NSmolenskiFan on Nostr: The criticality of serendipity in spurring creativity and innovation is why the ...

The criticality of serendipity in spurring creativity and innovation is why the development of a “scene” is the one of the most important contributors to rapid progress in any human endeavor. A “scene” is much bigger than whether people work remotely or in an office; it is the social condition of possibility for rapid breakthroughs that create cultural inflection points.

“Scenes” are not architected top-down, but emerge as a result of both intentional and unintentional incentives that draw people to self-select into communities that are doing something similar, exciting, and hard together. Success builds on success, attracting more talent over time.

Scenes are communities of purpose and doing; while people in them may have cultural similarities, they are not identity communities. They are *about* something that participants in a scene can feel, even if they can’t describe it.

Scenes are extraordinarily economically generative, and financial incentives may be a part of the incentive structure that brings them about, but the sense of purpose that gives a scene its vitality is not primarily financial. Scenes are characterized first and foremost by a sense of purpose that far exceeds any straightforwardly or immediately measurable outcome.

Scenes tend to attract grifters and performers who replace actual generativity with its illusion. These may be governments looking to collect rents, investors wanting to squeeze every last bit of profit out of a generative venture, and an endless retinue of hangers-on wanting to “ride the train” as long as it’s moving. Even some of the most generative and original contributors to scenes can become captured by their own success, becoming grifters and performers themselves. These are predatory forces that drain the life out of scenes.

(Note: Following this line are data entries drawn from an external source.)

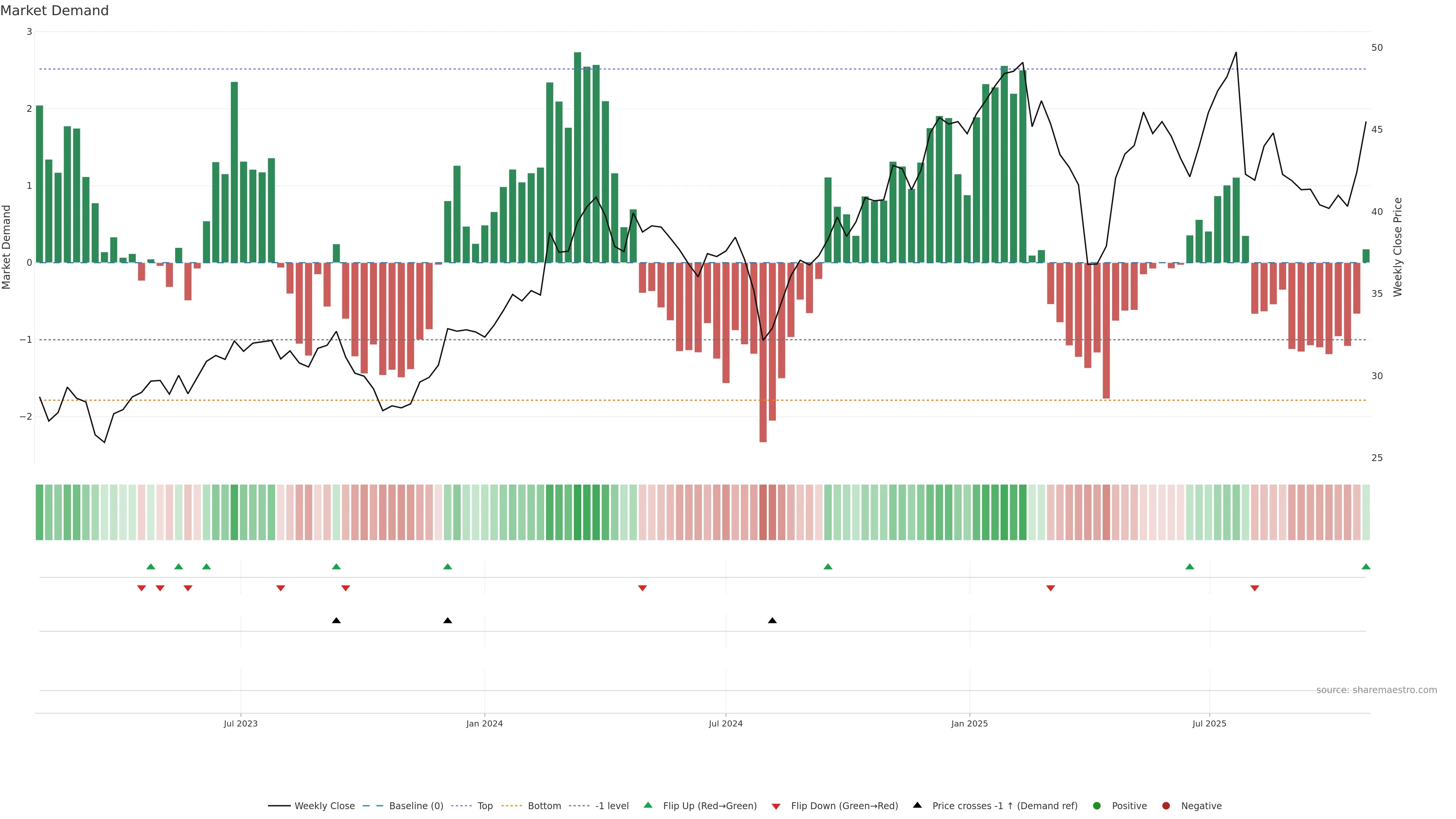The width and height of the screenshot is (1456, 819).
Task: Toggle the -1 level legend entry
Action: (612, 805)
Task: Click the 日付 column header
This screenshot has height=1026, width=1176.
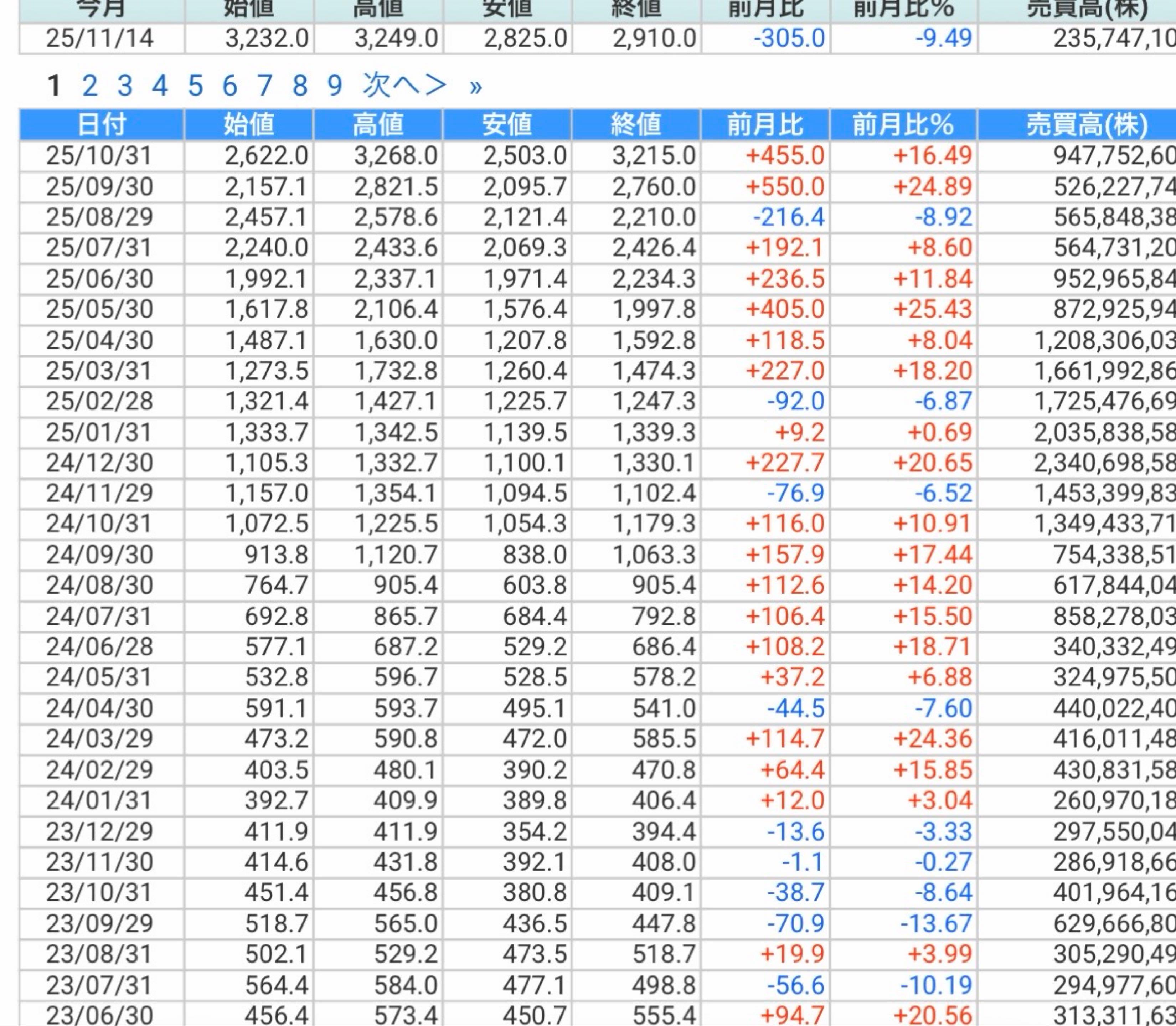Action: (x=101, y=125)
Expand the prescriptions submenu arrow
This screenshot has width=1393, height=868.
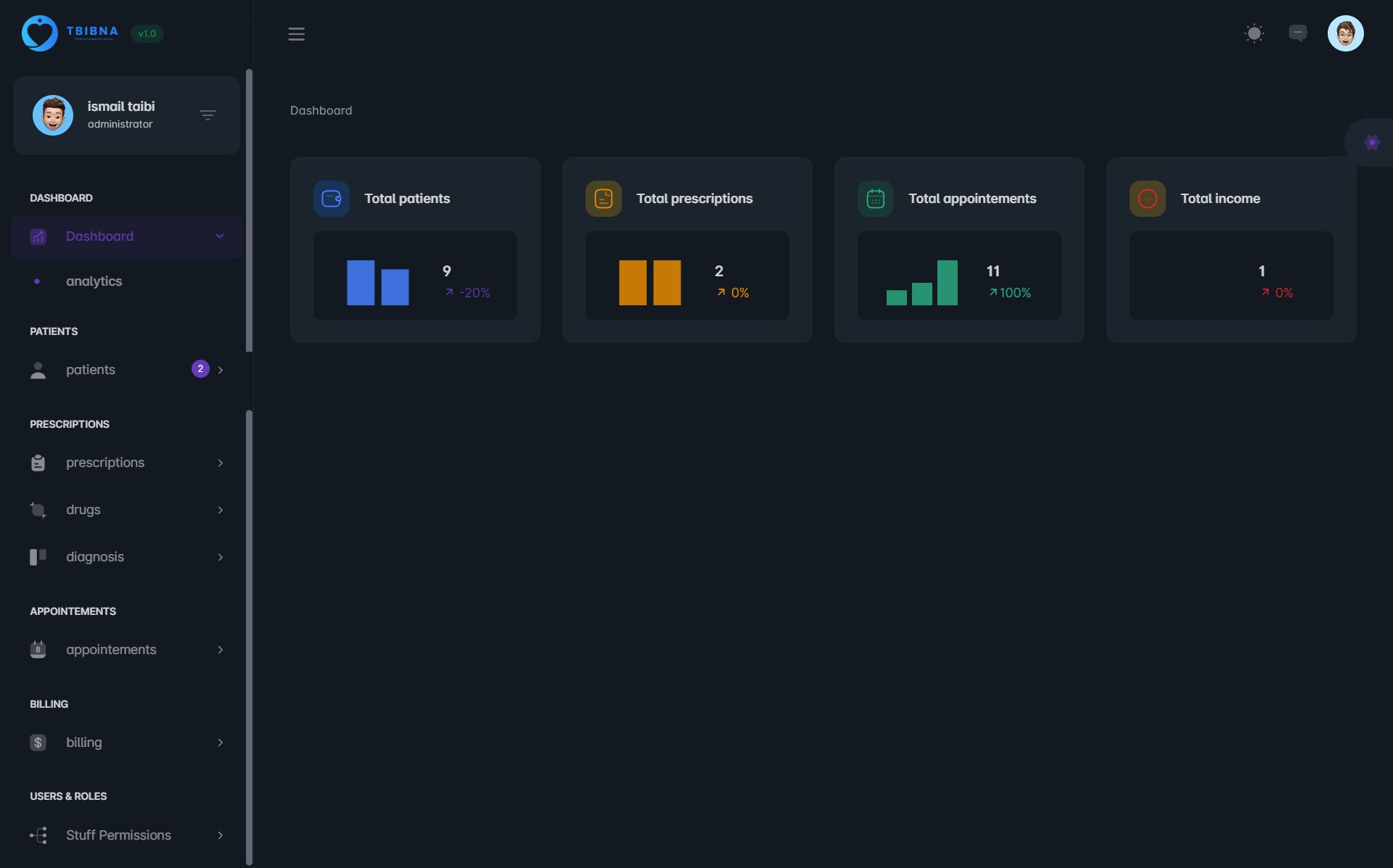[221, 463]
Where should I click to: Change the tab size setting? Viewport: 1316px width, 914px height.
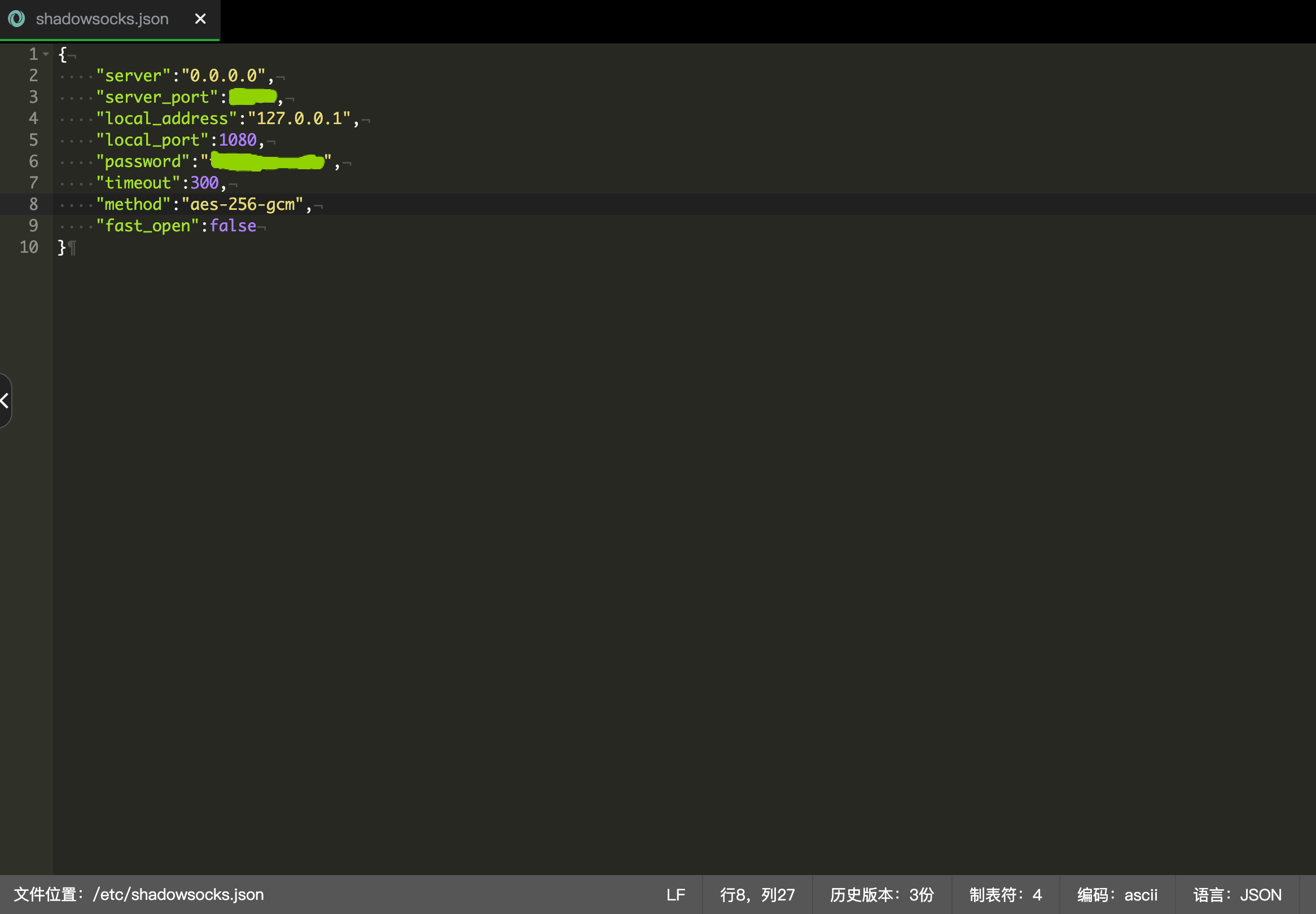1005,894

The other main reason that scenes die is that people participating in them usually don’t have a good account of why they happened in the first place. This means they often make poor executive decisions: trying to control the scene or “keep it going” through magical thinking or heavy-handed intervention. Instead of prioritizing purpose—“what is the next calling or endeavor that I can now devote myself to that is only possible because of the breakthroughs generated by the last scene?”—they prioritize nostalgia, “keeping the band together,” or otherwise trying to replicate the past.

The only thing that “keeps a scene going,” in other words, is keeping alive the devoted, purpose-driven, productive but unpredictable and risky conditions of its origination. A scene that is alive keeps generating new scenes out of itself; it reinvents itself in ways that it cannot predict or imagine in advance.

The scene is the condition of “serendipity.”